Work to complete. Retype, without changes or pictures, only the lines that begin at the one containing "Given: Click the" and end at the last line of the records that follow.

Record excerpts.
┌──

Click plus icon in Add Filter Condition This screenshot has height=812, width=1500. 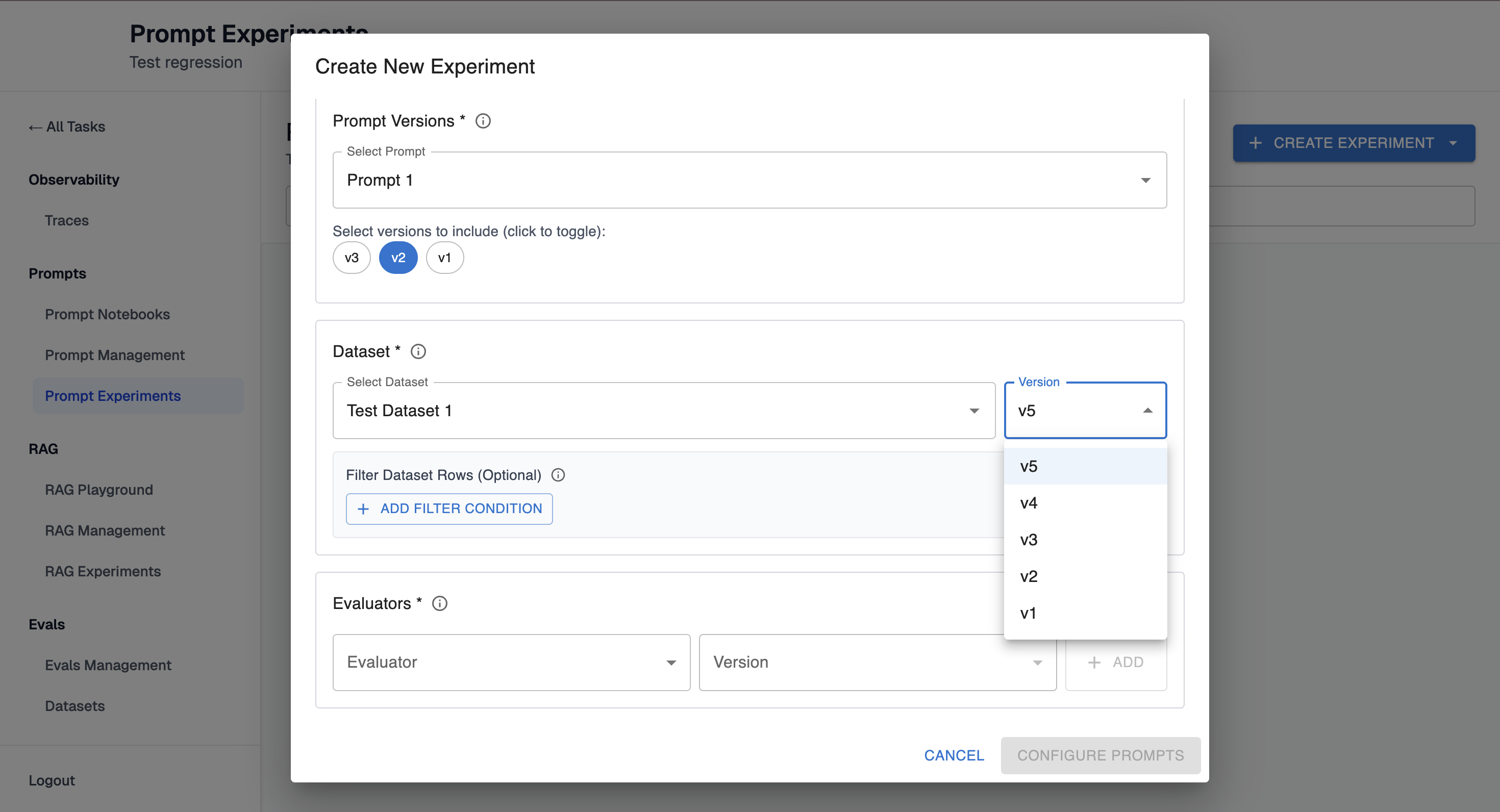pyautogui.click(x=363, y=509)
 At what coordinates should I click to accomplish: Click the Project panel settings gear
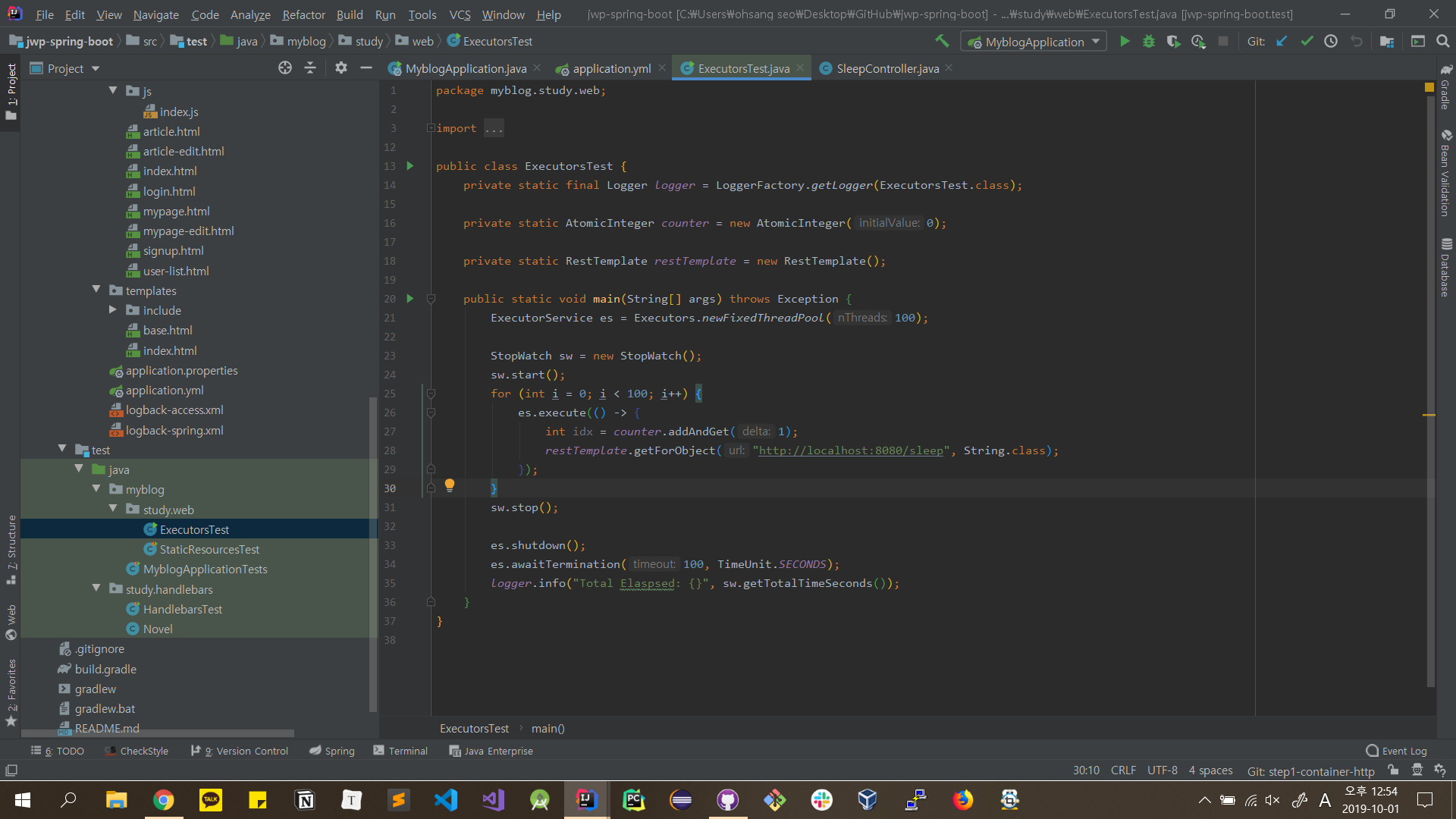tap(341, 68)
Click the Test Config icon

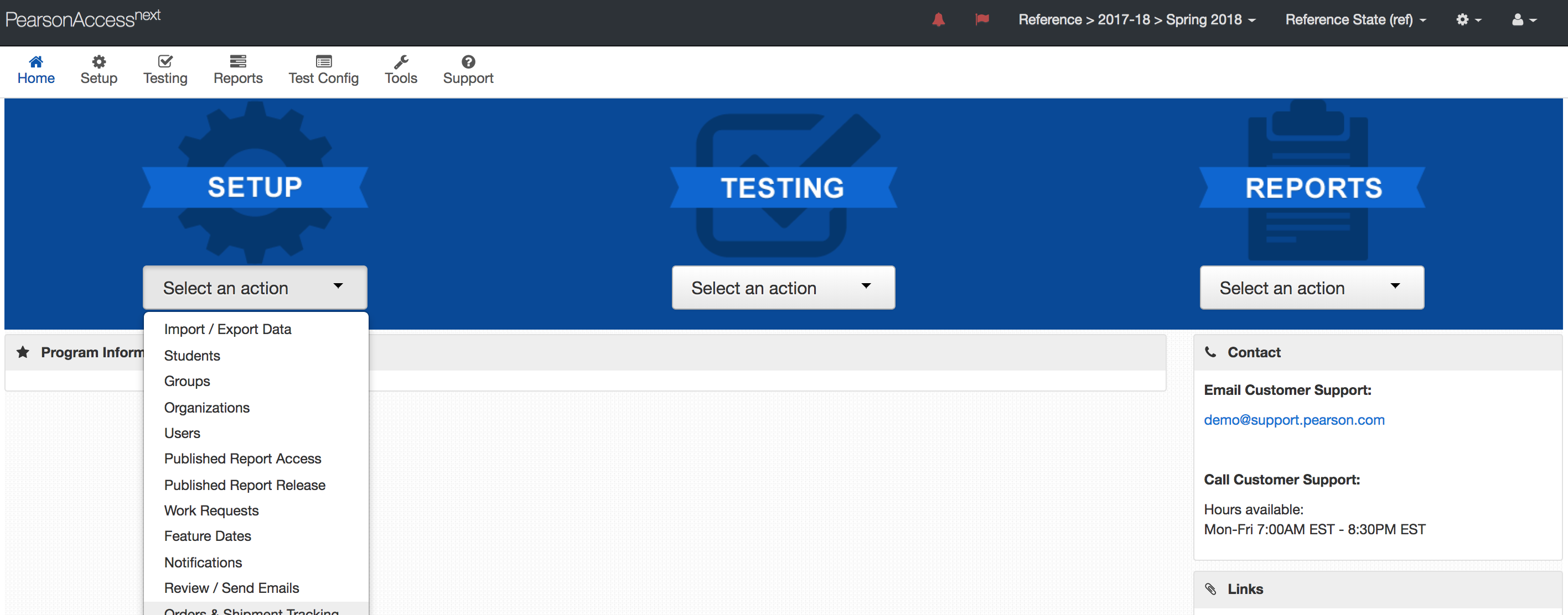(x=323, y=61)
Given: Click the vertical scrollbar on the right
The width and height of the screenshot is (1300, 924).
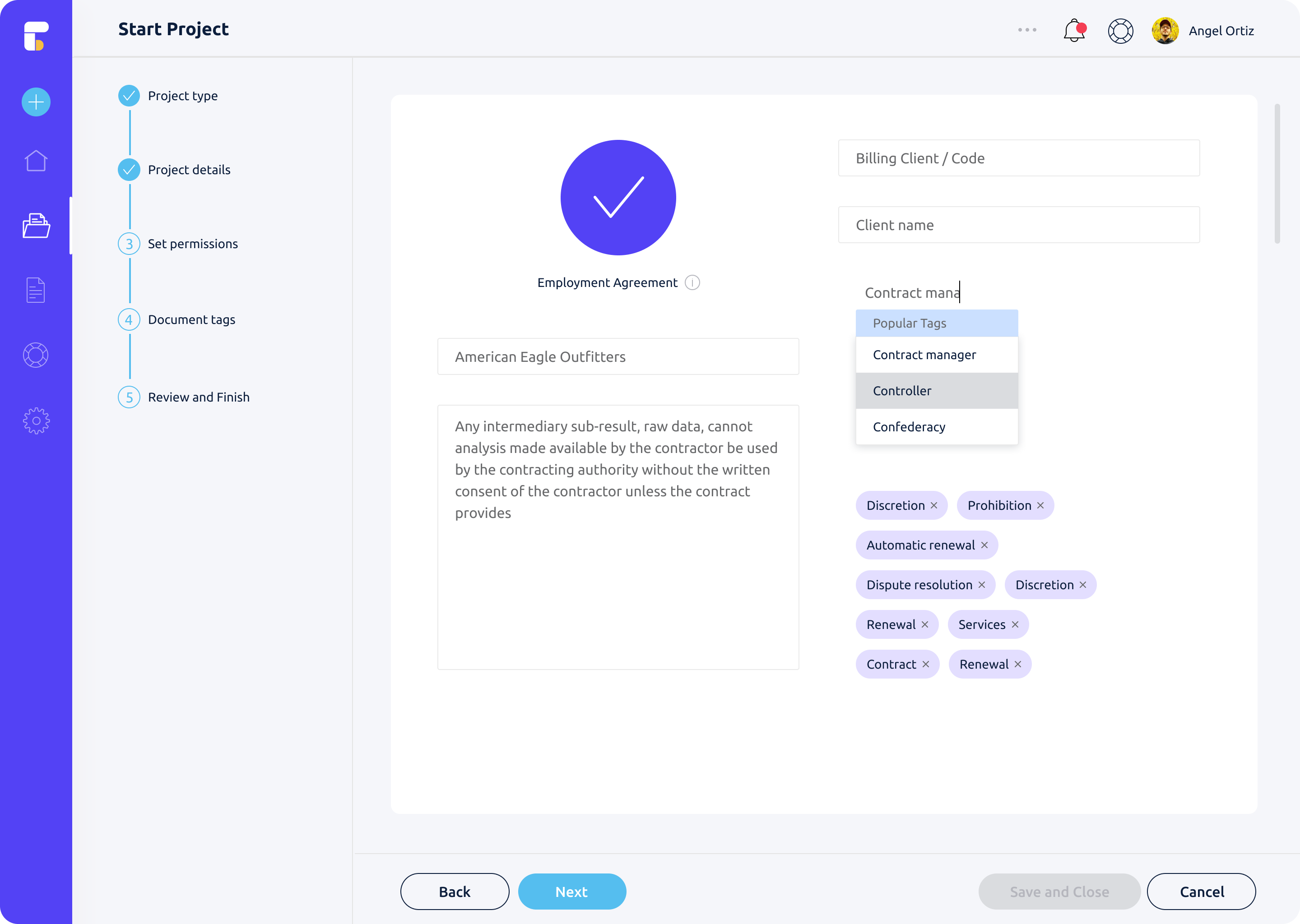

└──

Task solution.
Given: Click the vertical scrollbar on the right
The width and height of the screenshot is (1300, 924).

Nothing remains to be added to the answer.